● Your task:
Rewrite the stretch of data from its start through the line containing "drafts-hide-option: hide is", replacing "element" with "item" and keeping everything else the same. Return only that stretch, without the pictures.

● Extracted records:
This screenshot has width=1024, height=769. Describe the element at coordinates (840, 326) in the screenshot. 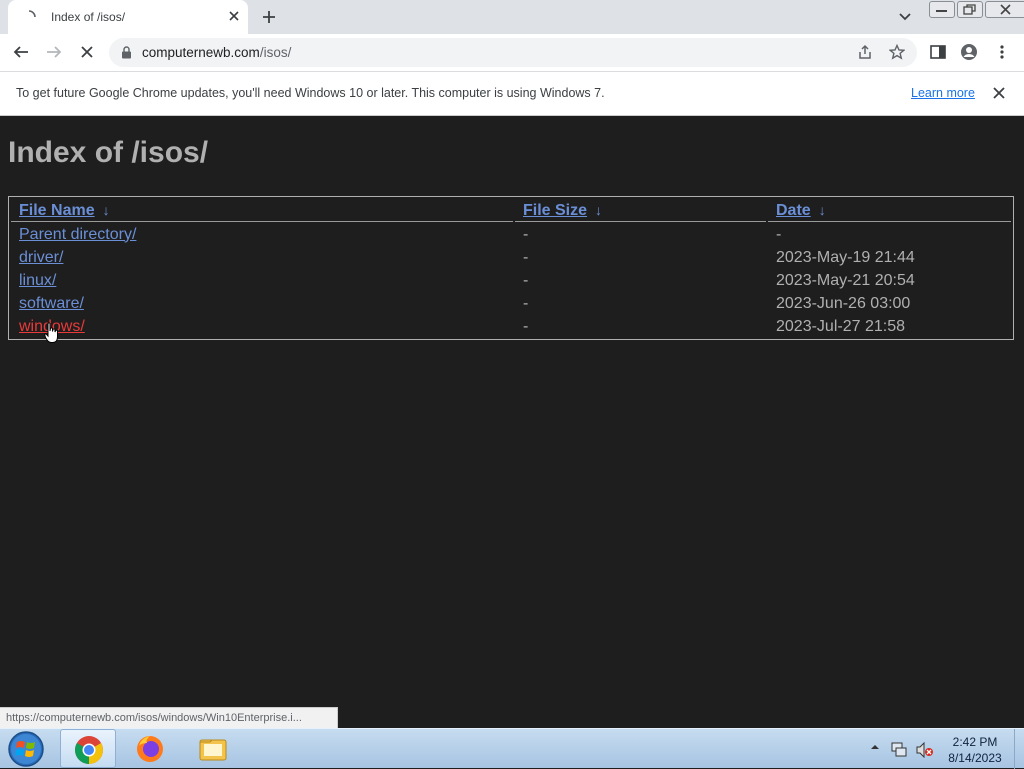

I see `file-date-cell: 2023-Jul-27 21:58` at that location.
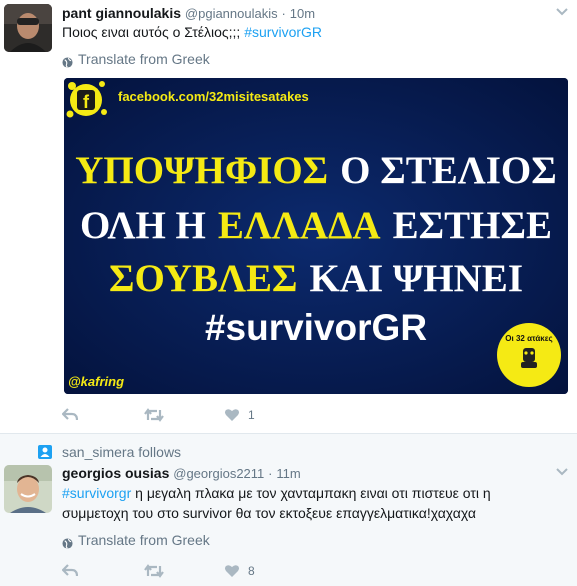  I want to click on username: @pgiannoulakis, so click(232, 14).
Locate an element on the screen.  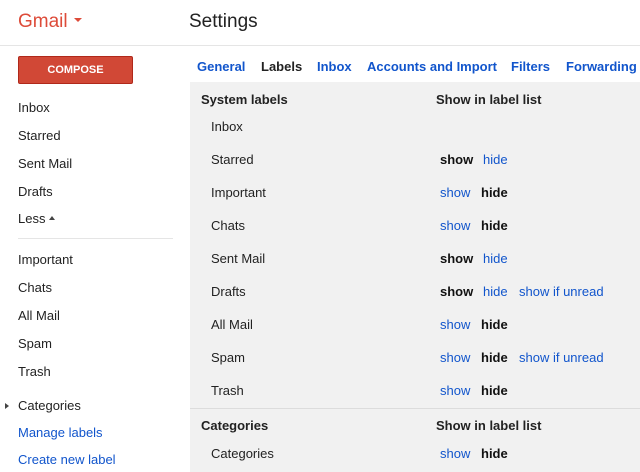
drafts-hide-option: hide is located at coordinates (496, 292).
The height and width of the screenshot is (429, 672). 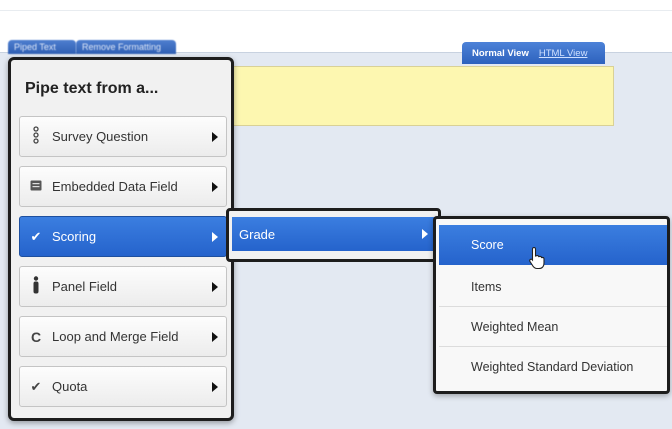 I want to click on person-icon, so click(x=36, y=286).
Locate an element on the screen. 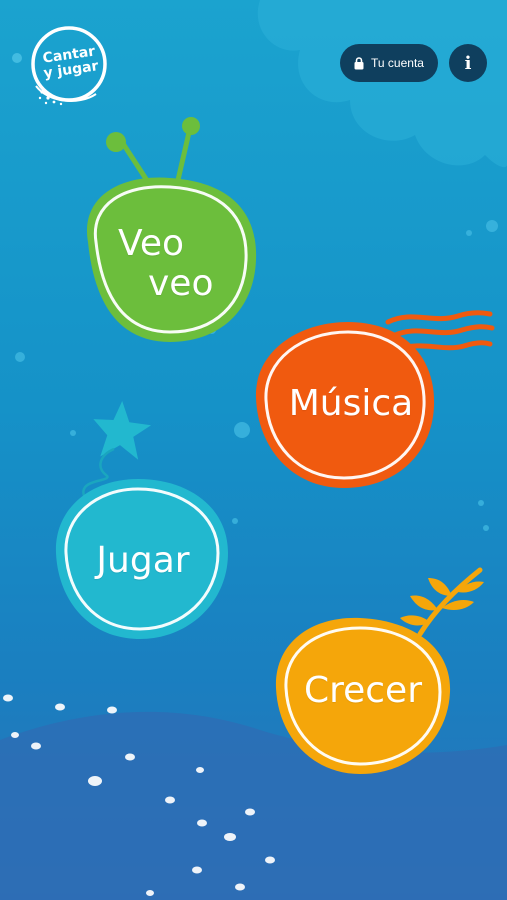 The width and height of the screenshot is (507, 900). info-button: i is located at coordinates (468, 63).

● Response area:
This screenshot has width=1024, height=769. Describe the item at coordinates (840, 326) in the screenshot. 

I see `file-date-cell: 2023-Jul-27 21:58` at that location.
  I want to click on username: @pgiannoulakis, so click(232, 14).
Locate an item on the screen.  
drafts-hide-option: hide is located at coordinates (496, 292).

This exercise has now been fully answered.